Les déclencheurs sont évidemment les mêmes que chez les personnes qui ne sont pas multiples (stress, etc.) mais il y aussi des déclencheurs plus spécifiques, par exemple (liste non-exhaustive) : 

  • Switches rapides (dont rapid-switching) ou switches bloqués (dont frontstuck), surtout lorsque ce n’est pas habituel ; 
  • Conflits internes ; 
  • Découverte de nouvelles identités/parts/headmates/… ou sortie de dormance ; 
  • Communication interne ou co-conscience trop intense ou rapide qui peuvent surcharger ; 
  • Sorties d’amnésie / flashbacks, entre autres avec alters sortant de dormance, retraumatisation ou confrontation à des déclencheurs traumatiques ; 
  • Crises de légitimité, syndrome de l’imposteur, fakeclaim, stigmatisation, … ; 
  • Masking compliqué lors de situations sociales ; 
  • Stress lié à la thérapie, notamment lorsqu’il y a de la pression pour intégrer/fusionner ou des tentatives de fusions forcées ou suppression/blocages d’alters, lorsqu’il y a un changement de thérapeute, lors d’une séance intense (en particulier lorsqu’il y a conflit entre alters sur les évènements traités en séance) ou encore suite à la médication qui peut avoir des effets différents sur chaque système. 

Identifier les déclencheurs (internes et/ou externes) permet de mieux cerner les situations où cela peut se produire pour mieux les anticiper. Pensez au plan de sécurité :) 
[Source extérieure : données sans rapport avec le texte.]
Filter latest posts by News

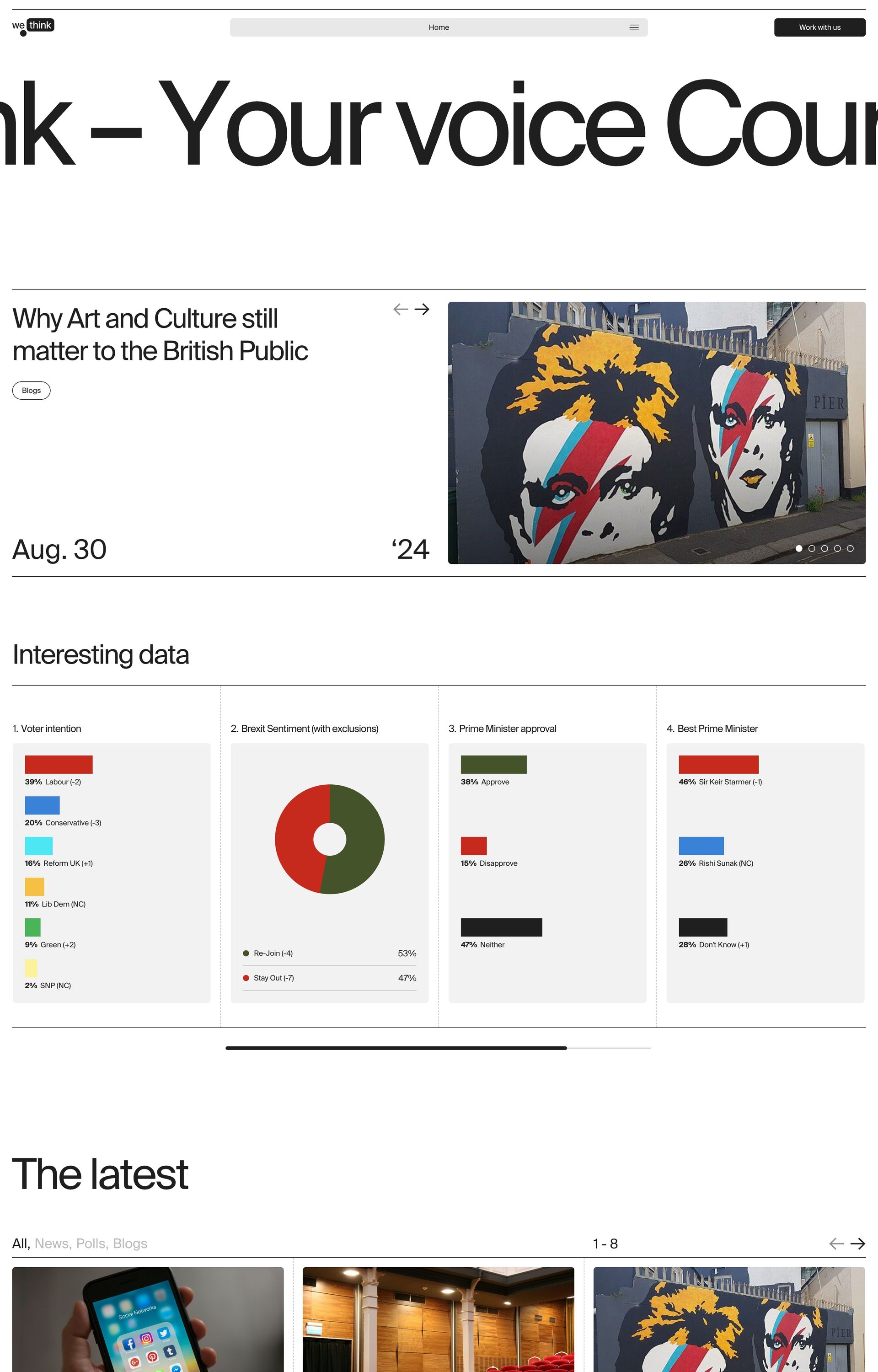click(53, 1243)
Quelques autres techniques qui peuvent aider : 

  • L’ancrage : le “grounding” est une technique qui fonctionne généralement très bien pour limiter la dissociation et il n’est pas toujours nécessaire que ce soit un ancrage par le corps, il est possible de développer des techniques internes qui permettent également de s’ancrer mais à l’intérieur du système si cela peut convenir au système. 
  • La communication interne : développer des techniques pour mieux communiquer en interne et, si cette dernière cause des surcharges, il est possible de passer par l’extérieur (écrit, etc.) pour limiter le “trop grand flux de pensées”, en se respectant mutuellement à l’intérieur. 
  • La différenciation : si le fonctionnement du système le nécessite, travailler sur comment retrouver les contours et “frontières” de chacun·e à l’intérieur et comment les ancrer pour ne pas se retrouver trop dans le flou (ou trop souvent). 
  • Le “switch de sécurité” : si cela est possible pour votre système et vous convient (et avec toujours beaucoup de précautions), vous pouvez essayer de provoquer un switch avec une personne interne stable qui a l’habitude de fronter, ça peut être avec un déclencheur positif par exemple. 

Dans tous les cas, utilisez les techniques qui vous détendent et calment votre anxiété, car la dépersonnalisation et la déréalisation sont généralement liées au stress. 

En espérant que ce petit article vous soit utile :) Merci d’avoir lu !
(Note : n’oubliez pas de toujours vérifier qu’il n’y a pas de cause physique ou d’une autre origine à vos symptômes, par exemple un trouble de la vision, etc.)